▶ Aim of the exercise
Go line by line through the entries below and count those containing the string "computer"; give only the count.

▶ Data to examine
┄┄┄┄┄┄

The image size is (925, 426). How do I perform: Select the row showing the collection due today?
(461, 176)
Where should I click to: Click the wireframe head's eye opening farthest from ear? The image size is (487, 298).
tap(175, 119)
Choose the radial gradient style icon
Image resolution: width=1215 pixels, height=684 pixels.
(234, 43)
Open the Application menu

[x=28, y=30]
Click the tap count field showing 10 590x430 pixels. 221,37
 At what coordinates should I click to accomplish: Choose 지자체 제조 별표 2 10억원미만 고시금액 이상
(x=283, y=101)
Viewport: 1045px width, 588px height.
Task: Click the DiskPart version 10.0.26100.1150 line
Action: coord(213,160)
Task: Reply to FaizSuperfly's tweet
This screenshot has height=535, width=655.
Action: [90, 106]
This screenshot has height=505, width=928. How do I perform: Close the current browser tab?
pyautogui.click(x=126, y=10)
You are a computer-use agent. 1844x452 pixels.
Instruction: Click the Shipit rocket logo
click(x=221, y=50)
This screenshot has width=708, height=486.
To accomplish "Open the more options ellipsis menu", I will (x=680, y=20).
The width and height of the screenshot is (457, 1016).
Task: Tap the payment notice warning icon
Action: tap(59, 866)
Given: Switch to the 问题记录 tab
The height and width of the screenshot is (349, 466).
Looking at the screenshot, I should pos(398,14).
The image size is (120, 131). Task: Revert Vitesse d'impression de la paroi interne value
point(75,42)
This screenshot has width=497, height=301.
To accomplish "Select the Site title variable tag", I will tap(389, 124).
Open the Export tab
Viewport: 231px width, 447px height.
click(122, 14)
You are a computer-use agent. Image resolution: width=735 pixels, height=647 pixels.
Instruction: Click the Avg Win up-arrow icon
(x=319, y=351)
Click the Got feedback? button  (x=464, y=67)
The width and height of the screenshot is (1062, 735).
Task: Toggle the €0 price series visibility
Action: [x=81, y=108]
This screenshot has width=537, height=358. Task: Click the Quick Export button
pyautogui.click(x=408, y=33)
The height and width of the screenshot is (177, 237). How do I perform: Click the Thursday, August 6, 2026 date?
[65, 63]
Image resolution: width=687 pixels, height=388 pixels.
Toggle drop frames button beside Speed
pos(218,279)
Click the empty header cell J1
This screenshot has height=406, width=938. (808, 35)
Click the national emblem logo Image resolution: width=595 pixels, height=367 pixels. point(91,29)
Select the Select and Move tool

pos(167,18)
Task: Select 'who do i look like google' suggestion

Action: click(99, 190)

┄┄┄┄┄┄

▶ Task result
2